Em muitas situações, a população é diretamente afetada como na corrupção constatada em obras emergenciais contratadas em Petrópolis (RJ) para combater os efeitos de chuvas intensas após o desastre ocorrido em 2011. Os recursos foram desviados pelo governo estadual, o que abriu espaço para futuras novas tragédias na região Serrana do Rio, como aconteceu neste ano. Exemplo semelhante é o desvio de recursos para obras de enfrentamento da seca por conta da corrupção no DNOCS.

Há ainda os casos de “esquentamento” de madeira extraída ilegalmente da região amazônica com o suborno de agentes públicos e privados; a compra de decisões judiciais para legitimar fraudes em registros imobiliários de terras griladas associadas ao desmatamento; e a geração de créditos de carbono fraudulentos com a grilagem de terras em reservas extrativistas na Ilha do Marajó.

A Transparência Internacional incluiu no estudo o caso do congelamento de fundos destinados à agenda climática e combate ao desmatamento, que bloqueou o uso de cerca de R$ 4,5 bilhões, somando o Fundo Amazônia, o Fundo Clima e a doação do Green Climate Fund ao Brasil, recebida em 2020, em estratégia chamada de “cupinização institucional” pela ministra do Supremo Tribunal Federal (STF), Cármen Lúcia. O valor corresponde a mais de 13 vezes a previsão de gastos da União com o combate ao desmatamento em 2022, segundo o Observatório do Clima, citado no relatório.
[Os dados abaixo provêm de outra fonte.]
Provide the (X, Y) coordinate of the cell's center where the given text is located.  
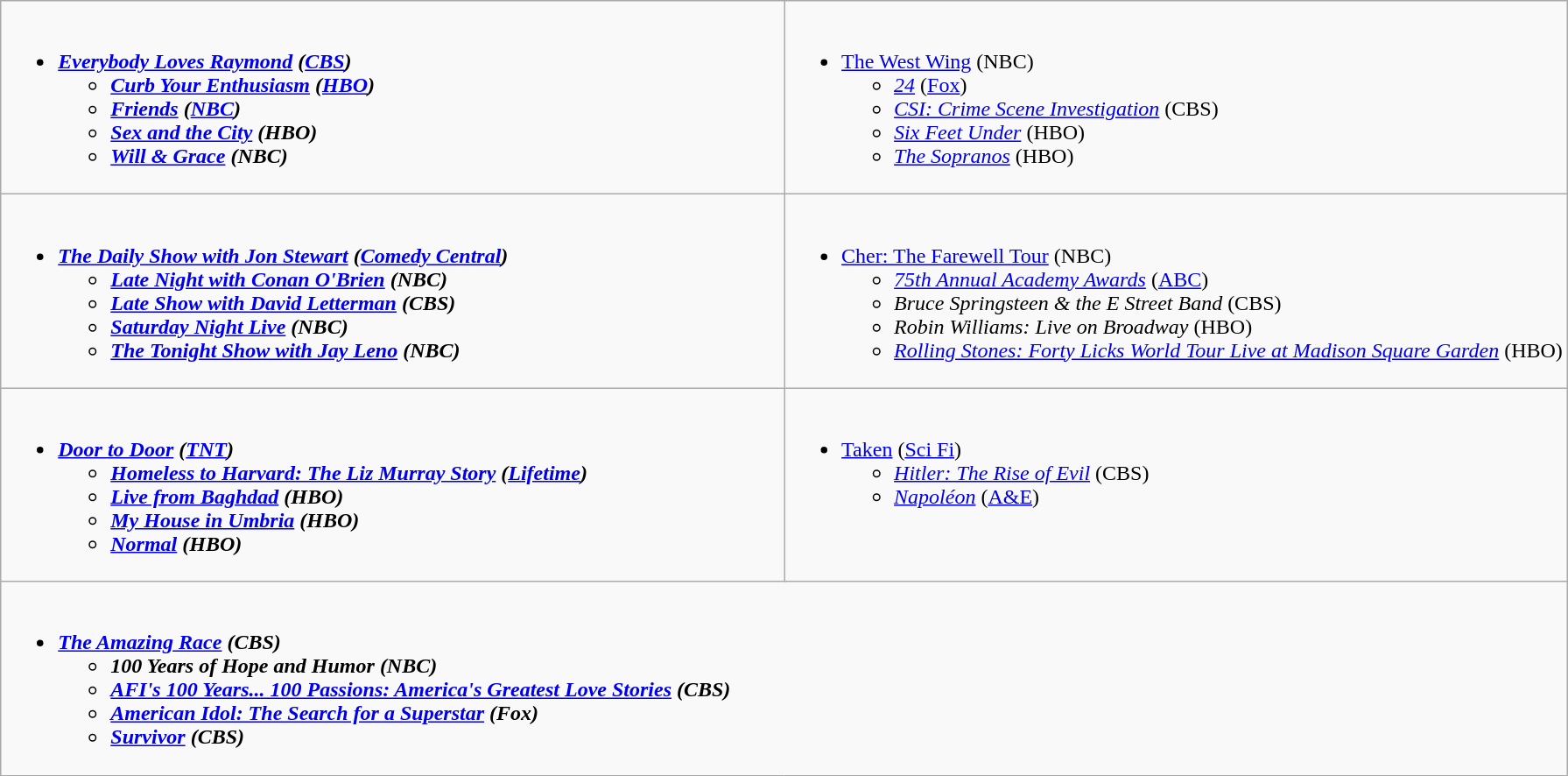
The West Wing (NBC)24 (Fox)CSI: Crime Scene Investigation (CBS)Six Feet Under (HBO)The Sopranos (HBO) (1177, 98)
Taken (Sci Fi)Hitler: The Rise of Evil (CBS)Napoléon (A&E) (1177, 485)
Door to Door (TNT)Homeless to Harvard: The Liz Murray Story (Lifetime)Live from Baghdad (HBO)My House in Umbria (HBO)Normal (HBO) (392, 485)
Everybody Loves Raymond (CBS)Curb Your Enthusiasm (HBO)Friends (NBC)Sex and the City (HBO)Will & Grace (NBC) (392, 98)
Identify which cell holds the provided text, then report its (x, y) central coordinate. 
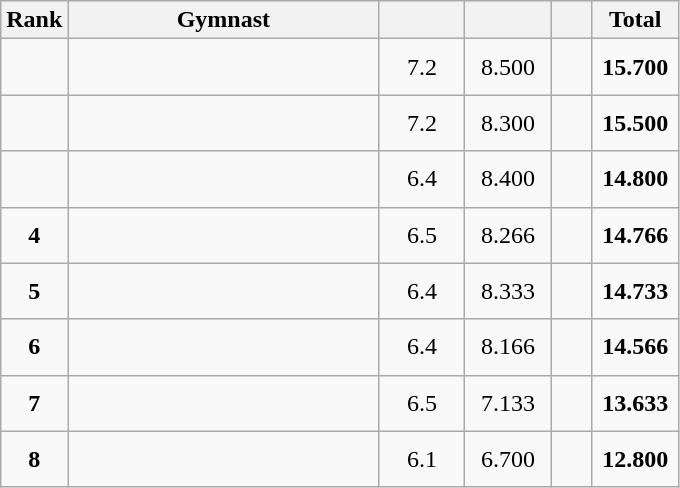
Total (635, 20)
8.400 (508, 179)
5 (34, 291)
6.1 (422, 459)
8.500 (508, 67)
14.800 (635, 179)
8.266 (508, 235)
7 (34, 403)
Rank (34, 20)
12.800 (635, 459)
15.500 (635, 123)
8.300 (508, 123)
8.333 (508, 291)
14.566 (635, 347)
Gymnast (224, 20)
7.133 (508, 403)
15.700 (635, 67)
6.700 (508, 459)
14.733 (635, 291)
13.633 (635, 403)
4 (34, 235)
6 (34, 347)
14.766 (635, 235)
8.166 (508, 347)
8 (34, 459)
Para a organização, essas práticas e a deficiências na governança climática impedem o país de cumprir sua Contribuição Nacionalmente Determinada de cortar emissões em 50% até 2030, e atingir neutralidade climática até 2050, metas do Acordo de Paris. Há ainda repercussões na qualidade de vida da população.

Para enfrentar o impacto negativo da corrupção nas políticas ambientais, a Transparência faz recomendações básicas como fortalecer órgãos, fundos, comitês interministeriais, políticas, e planos climáticos e ambientais, em acordo com os compromissos assumidos pelo país. Conselhos e fóruns participativos relacionados à agenda climática, que foram esfacelados nos últimos anos, como o Conselho Nacional do Meio Ambiente, devem ser recompostos. Sugere ainda o fortalecimento da ação dos órgãos anticorrupção e antilavagem, melhoria da transparência do financiamento climático e dos mercados de carbono e a regulamentação do lobby.